If it seemed like it wouldn't really be your home if you didn't own it, I'd suggest not living together, but it sounds as if you are completely integrated into his life and that he won't behave in a way that makes it seem like his place rather than your place together.

What he's doing is exactly what people (inc professionals) would advise in this situation. You aren't 21 and just starting out- you are mature people with your own assets, livelihoods and responsibilities (and while you don't have children, you presumably have friends and family to leave your assets to). The arrangement he suggests recognises that and will allow you to enjoy living together without all the mess and stress of pooling assets.

BIossomtoes · Today 12:13

StandingDeskDisco · Today 12:10

Did he / does he just give you a set amount each month (like a lodger) or do you each pay specific bills and costs?
If the former, I guess he is happy for you to be 'in charge' of household finances? Does this benefit him financially?
If the latter, how do you know it works out fairly in the end? Especially with things like shopping being variable and ever-increasing.

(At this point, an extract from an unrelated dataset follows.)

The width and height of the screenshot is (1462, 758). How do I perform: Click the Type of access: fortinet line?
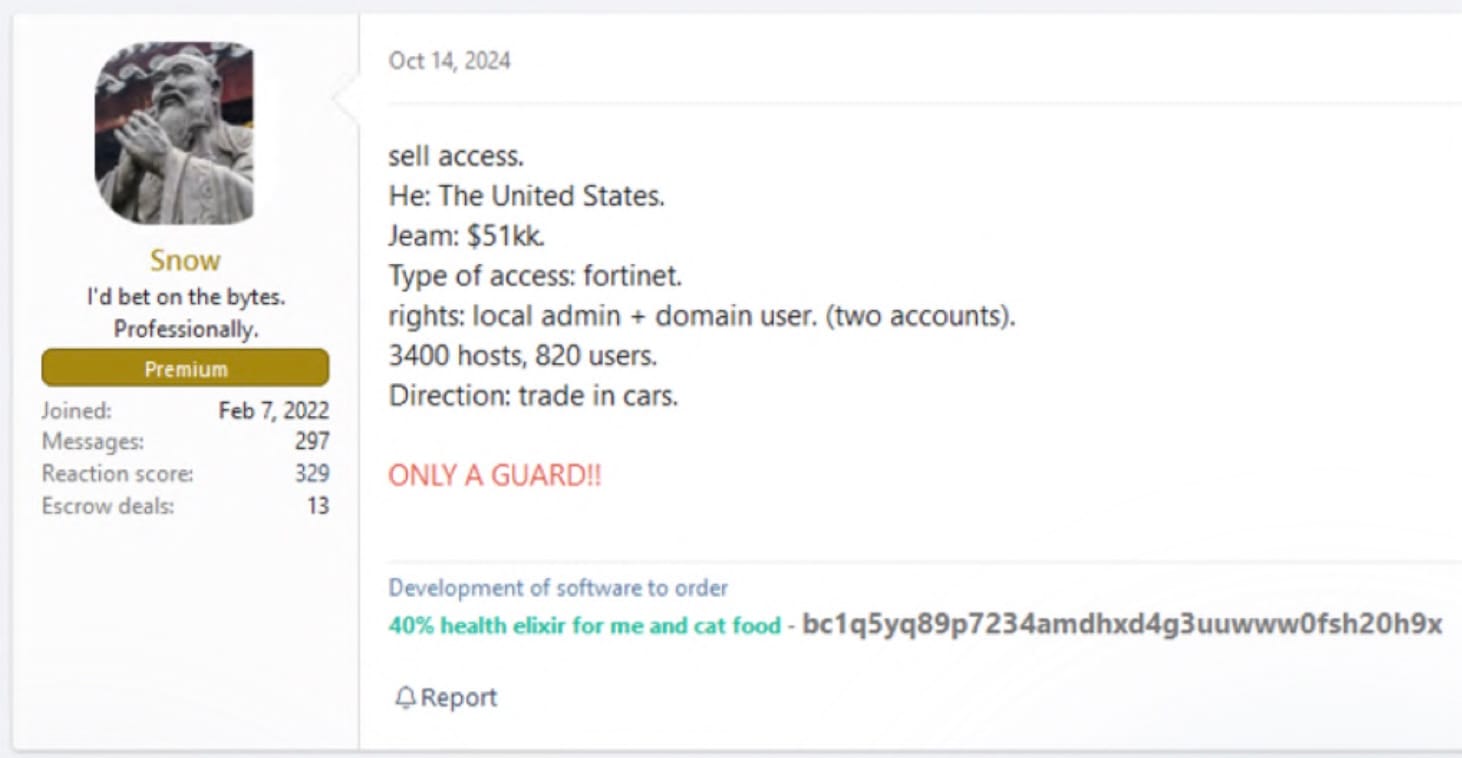(535, 275)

Personally, I can't understand how you would ever know things were fair without a current account for transparency.
Neither would I like to be the one paying a set amount for lodgings with no equal status in the household, nor the one taking the set amount and having full responsibility for shopping and budgeting.
Nor would I like 'you pay this bill and I pay that one' because what about shopping which is a variable cost?

We’re not unduly bothered about “fairness”. It all works out in the end.

2msoundsright · Today 12:13

Meant to add- if you are discussing wills, it wouldn't be unreasonable for him to request that you are allowed to stay in the house for a period- 6 months, say- if he dies, to give you time to make arrangements.

Beigepjs · Today 12:16

Unbelievable that you would be contributing to his children.
Very very odd.
Not normal.

Sounds like you are over compensating.
He has his head screwed on.

Let him buy his house and keep things financially separate.
3 years is not long, his childrens housing security absolutely should be his priority.

Invest in your pension, new property to rent that will always be a bolt hole for you.

Contribute a nominal amount towards your costs whilst living with him.

Don't be making unnecessary grand gestures, that is foolish.

Don't allow your desperation to insert yourself in their lives, lead you to being silly.

Be sensible.

allthegoldicouldeat · Today 12:17

He is mean, and that’s a very unattractive trait.
He and his children are taking advantage of your good nature. You’re too nice.